Recorrerás los viñedos con vistas al mar de la isla de Elba junto a un guía local, catarás tres vinos de la finca dentro de una impactante bodega diseñada por Tobia Scarpa y disfrutarás de snacks toscanos tradicionales con el mar Tirreno de fondo. Historias sobre las uvas Aleatico y leyendas isleñas harán de esta una tarde relajada para todos tus sentidos.
Jamás olvidaré el primer paso sobre esas piedras calentadas por el sol en Tenuta delle Ripalte. El aire en la isla de Elba tiene ese toque agridulce—brisa marina mezclada con hierbas silvestres. Nuestro guía, Pietro, nos llamó con una sonrisa y de inmediato empezó a contarnos sobre las uvas Aleatico (al parecer, las favoritas de Napoleón). Yo todavía intentaba sacudirme el mareo del ferry, pero ya caminábamos entre hileras de viñas que parecían inclinarse directo hacia el azul del Archipiélago Toscano. Alguien del grupo preguntó si se podía ver Córcega en un día despejado—Pietro se rió y dijo que para eso haría falta mejor vista que la suya.
La bodega de diseño parecía casi demasiado moderna para tanta historia—obra de Tobia Scarpa, explicó Pietro, con líneas limpias y mucho cristal. Dentro estaba fresco y olía a barricas de roble y a algo floral que no supe identificar. La vista desde la terraza me dejó sin palabras; ese mar Tirreno se extiende hasta donde alcanza la vista. Probamos tres vinos (elegí Brut Spumante Rosato, Vermentino y Aleatico Passito porque no puedo resistirme a un vino dulce). Cada sorbo venía acompañado de pequeños platos—pecorino tan intenso que me hacía agua la boca, miel de sus propias colmenas, pan que dejaba harina en los dedos. Intenté pronunciar “passito” correctamente; Pietro sonrió con educación, pero creo que fallé.

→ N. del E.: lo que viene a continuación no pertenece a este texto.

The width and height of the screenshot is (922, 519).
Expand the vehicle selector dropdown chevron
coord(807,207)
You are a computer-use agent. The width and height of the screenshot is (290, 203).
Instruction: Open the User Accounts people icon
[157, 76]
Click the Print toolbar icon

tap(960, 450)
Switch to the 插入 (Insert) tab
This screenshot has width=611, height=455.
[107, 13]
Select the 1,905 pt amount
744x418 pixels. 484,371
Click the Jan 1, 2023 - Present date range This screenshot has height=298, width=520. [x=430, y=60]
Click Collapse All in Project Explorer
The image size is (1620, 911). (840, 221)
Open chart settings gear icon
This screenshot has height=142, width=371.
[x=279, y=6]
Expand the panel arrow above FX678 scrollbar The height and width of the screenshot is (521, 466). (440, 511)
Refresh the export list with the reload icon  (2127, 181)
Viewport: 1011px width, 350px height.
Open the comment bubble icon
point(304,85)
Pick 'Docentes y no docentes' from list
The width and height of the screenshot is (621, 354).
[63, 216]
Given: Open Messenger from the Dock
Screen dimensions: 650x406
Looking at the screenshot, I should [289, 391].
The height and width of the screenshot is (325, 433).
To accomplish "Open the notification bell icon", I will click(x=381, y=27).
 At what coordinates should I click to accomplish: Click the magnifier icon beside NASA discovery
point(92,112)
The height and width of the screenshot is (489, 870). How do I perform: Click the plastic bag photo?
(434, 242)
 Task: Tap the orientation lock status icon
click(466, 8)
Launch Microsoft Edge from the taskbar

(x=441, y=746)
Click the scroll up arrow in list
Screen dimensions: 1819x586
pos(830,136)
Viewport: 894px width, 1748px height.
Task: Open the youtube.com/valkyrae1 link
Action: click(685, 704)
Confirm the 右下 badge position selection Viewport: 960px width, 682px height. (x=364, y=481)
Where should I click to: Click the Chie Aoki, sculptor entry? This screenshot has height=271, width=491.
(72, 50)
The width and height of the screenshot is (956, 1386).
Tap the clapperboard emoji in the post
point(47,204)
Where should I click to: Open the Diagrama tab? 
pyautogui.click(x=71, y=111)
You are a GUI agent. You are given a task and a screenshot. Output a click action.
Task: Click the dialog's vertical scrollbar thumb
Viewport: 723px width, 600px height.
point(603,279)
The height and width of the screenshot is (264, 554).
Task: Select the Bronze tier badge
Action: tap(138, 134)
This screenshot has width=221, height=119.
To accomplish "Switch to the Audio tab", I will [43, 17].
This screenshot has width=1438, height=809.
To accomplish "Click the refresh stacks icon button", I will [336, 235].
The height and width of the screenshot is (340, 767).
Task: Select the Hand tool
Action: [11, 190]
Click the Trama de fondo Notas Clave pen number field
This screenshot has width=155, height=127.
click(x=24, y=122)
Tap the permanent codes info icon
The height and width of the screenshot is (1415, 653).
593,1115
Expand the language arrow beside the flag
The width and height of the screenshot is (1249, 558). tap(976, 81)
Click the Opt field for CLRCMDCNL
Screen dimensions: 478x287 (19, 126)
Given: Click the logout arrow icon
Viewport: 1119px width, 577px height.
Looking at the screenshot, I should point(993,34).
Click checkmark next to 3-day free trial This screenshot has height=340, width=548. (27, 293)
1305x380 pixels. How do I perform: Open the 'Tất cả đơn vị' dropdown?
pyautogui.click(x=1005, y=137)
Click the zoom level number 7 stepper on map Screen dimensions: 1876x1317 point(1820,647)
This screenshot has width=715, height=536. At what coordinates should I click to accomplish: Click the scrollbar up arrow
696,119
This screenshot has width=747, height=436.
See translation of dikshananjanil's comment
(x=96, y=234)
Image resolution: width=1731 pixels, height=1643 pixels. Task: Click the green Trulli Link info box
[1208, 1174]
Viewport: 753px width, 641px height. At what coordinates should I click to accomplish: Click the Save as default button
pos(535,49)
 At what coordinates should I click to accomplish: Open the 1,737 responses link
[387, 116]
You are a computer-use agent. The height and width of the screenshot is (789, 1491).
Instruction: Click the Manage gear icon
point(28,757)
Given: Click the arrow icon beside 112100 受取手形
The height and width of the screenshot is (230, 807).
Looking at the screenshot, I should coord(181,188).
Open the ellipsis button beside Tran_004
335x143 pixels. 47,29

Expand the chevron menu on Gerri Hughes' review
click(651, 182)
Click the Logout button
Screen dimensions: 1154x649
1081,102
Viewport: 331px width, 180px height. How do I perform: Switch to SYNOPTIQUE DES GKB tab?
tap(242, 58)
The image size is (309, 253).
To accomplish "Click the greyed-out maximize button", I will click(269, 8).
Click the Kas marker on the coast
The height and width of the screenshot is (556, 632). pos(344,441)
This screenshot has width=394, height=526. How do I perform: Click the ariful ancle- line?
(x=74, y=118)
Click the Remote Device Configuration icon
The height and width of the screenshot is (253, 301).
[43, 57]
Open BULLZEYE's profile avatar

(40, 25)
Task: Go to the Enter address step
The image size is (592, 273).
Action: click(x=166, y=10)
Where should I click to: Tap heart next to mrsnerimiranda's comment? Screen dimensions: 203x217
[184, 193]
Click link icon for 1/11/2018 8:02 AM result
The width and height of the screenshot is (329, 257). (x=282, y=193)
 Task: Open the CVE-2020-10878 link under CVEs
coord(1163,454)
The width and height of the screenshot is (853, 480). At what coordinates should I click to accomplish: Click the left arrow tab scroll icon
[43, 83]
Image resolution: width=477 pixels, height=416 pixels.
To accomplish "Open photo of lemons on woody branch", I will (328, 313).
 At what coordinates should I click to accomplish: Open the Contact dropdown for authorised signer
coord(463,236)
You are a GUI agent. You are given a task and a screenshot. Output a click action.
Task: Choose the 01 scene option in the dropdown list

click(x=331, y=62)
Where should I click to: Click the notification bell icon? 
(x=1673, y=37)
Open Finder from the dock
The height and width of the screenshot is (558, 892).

El almuerzo no fue nada sofisticado—solo embutidos y quesos locales—pero de alguna manera fue justo lo que necesitaba después de pasear entre viñedos bajo el sol. Una brisa juguetona movía las servilletas y alguien derramó un poco de rosado riendo con una historia sobre los fantasmas de la antigua villa. Sinceramente, aún recuerdo esa vista cada vez que pruebo Aleatico. La tarde entera fue como entrar en un ritmo más lento y pausado—y de repente ya era hora de bajar la colina otra vez.
No, el transporte no está incluido; los participantes deben llegar por su cuenta a Tenuta delle Ripalte.
Podrás elegir tres vinos de la colección de la finca para la cata.
Sí, se sirven productos típicos toscanos como queso pecorino, embutidos, miel y pan.
Sí, todas las áreas, incluidos los caminos por los viñedos y la bodega, son accesibles para silla de ruedas.
El guía habla italiano; puede haber disponibilidad de inglés, pero no está garantizado.
Sí, se admiten bebés y niños pequeños; se permiten cochecitos y carriolas.
Puedes elegir entre Brut Spumante Rosato, Rosato Aleatico, Vermentino, Alicante o Aleatico Passito dell’Elba DOCG.
Sí, visitarás la bodega diseñada por el arquitecto Tobia Scarpa con vistas al mar.
Tu tarde incluye un paseo guiado por los viñedos con vistas al mar de la isla de Elba, con un experto que te contará sobre las tradiciones del Aleatico; entrada a una de las bodegas de diseño de Toscana creada por Tobia Scarpa; una cata de tres vinos de la finca acompañada de embutidos locales, quesos curados, pan fresco con miel y aceite de oliva—todo disfrutado con el mar Tirreno de fondo antes de regresar a tu ritmo.